Monday, Mar. 27, 1972

Resolving the Catch

"Their parents know they are great. Their teachers know it. But I am the first manager in their lives who thinks so too." So says a pert, raven-haired Vassar graduate named Susan Wadsworth about the 20 young concert musicians currently under her professional care. As founder, director and 50% of the staff of Manhattan's Young Concert Artists Inc., Wadsworth offers her charges a resolution of the music business's own Catch-22. It is fiercely difficult for fledgling artists to establish themselves without the help of big managers like Sol Hurok, Herbert Barrett or Columbia Artists; yet the big managers are rarely interested in fledgling performers.

Young Concert Artists is dedicated to finding gifted musicians between the ages of 18 and 28; and then, after a proper round of concert introductions, losing them to the Huroks. In this way, during its ten years of existence, Y.C.A. has helped to launch the careers of Violinists Pinchas Zukerman and Paul Zukofsky, Pianists Ruth Laredo and Richard Goode, Cellist Ko Iwasaki and Flutist Paula Robison, among others. Its remarkable record has been largely due to two factors: a nonprofit operation subsidized partly by private foundations, and Wadsworth's own energies and discriminating ear for talent.

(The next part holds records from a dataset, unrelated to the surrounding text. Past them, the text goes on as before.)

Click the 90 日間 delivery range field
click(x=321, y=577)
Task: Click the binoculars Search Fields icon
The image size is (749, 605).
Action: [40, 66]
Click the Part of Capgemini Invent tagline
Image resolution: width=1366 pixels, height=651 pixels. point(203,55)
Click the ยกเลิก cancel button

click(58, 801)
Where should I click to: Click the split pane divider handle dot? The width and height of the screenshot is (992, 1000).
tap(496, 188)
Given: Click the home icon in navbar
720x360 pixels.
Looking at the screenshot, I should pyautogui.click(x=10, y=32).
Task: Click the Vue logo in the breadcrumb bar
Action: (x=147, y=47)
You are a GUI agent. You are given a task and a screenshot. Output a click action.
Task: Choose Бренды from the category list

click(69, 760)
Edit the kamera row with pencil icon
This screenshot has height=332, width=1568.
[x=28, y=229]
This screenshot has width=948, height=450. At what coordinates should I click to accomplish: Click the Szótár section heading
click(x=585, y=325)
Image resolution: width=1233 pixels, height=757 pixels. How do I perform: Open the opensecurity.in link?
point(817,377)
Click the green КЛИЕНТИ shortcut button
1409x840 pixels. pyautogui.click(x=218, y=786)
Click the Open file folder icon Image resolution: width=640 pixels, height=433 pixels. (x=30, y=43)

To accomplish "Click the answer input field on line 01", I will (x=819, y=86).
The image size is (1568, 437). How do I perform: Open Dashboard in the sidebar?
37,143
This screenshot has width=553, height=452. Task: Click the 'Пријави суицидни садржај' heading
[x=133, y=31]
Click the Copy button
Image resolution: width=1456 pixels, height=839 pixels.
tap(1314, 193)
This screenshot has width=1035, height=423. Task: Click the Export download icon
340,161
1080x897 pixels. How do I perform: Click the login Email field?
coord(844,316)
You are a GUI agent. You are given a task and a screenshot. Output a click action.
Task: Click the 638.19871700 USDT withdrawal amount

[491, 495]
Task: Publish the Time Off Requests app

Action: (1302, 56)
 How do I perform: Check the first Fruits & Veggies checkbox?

Make or Break. The Y.C.A. method is best illustrated by a case history. Take Pianist Nerine Barrett, 28. Nerine grew up in the sun and surf of Montego Bay, Jamaica, where her father was headmaster of a boys' school and her mother a cultured amateur pianist. It was an idyllic background, but not a very stimulating one for a teen-ager who wanted to become a concert artist. When she was 17, Nerine won a Jamaican government scholarship to go to London, where she studied with internationally known Ilona Kobos. In 1965, after four years, she landed an engagement with the City of Birmingham Symphony. Then not much else happened. Nerine began to realize what many had learned before her: New York was still the make-or-break city in the music world. How to attract a major American manager without any credentials--without a victory in a big European contest, say, or a New York review?

Nerine turned to Susan Wadsworth, whose fame had spread to London by that time. She got the young artist a Carnegie Recital Hall debut, and indirectly that first New York review (favorable). Then, drawing only a 5% commission (v. the standard 20%), Manager Wadsworth began to cajole bookings--a woman's club here, a Y.M.C.A. there, with an occasional orchestral date in between. Gradually, Nerine, whose powerful pianistic stride belies her petite, endearingly frail look, began to catch on. "You can come back any time," said a concert manager in Dayton in 1969. She has every year since. Last month she played in the relative obscurity of a Philadelphia Quaker school auditorium, but last week she was soloist at regular concerts of the New York Philharmonic, playing Beethoven's Second Piano Concerto. Next season, fulfilling the Y.C.A. program, Nerine will graduate to the professional management of Harold Shaw.

Susan Wadsworth, 35, was herself an aspiring pianist when she got the idea for Y.C.A. She kept being impressed by young fellow performers and asking when she could hear them in public. Their usual reply: never. To rectify that situation, she began arranging a series of Monday night concerts in a Greenwich Village restaurant. She got the use of the place in exchange for 300 second-hand dining chairs she bought for the owner. The first season (1961-62) she picked the artists herself. "It was just by nose," she says. Today, working out of a two-room office provided free by a Manhattan realtor who happens to be her mother, she has the help of an expert jury of pros in screening Y.C.A. hopefuls.

The price of her new career has been the abandonment of her old one. Yet for her, giving up the piano was a painless sacrifice. "Practicing the piano," Susan Wadsworth concedes, "seemed to be the thing that bored me most in life."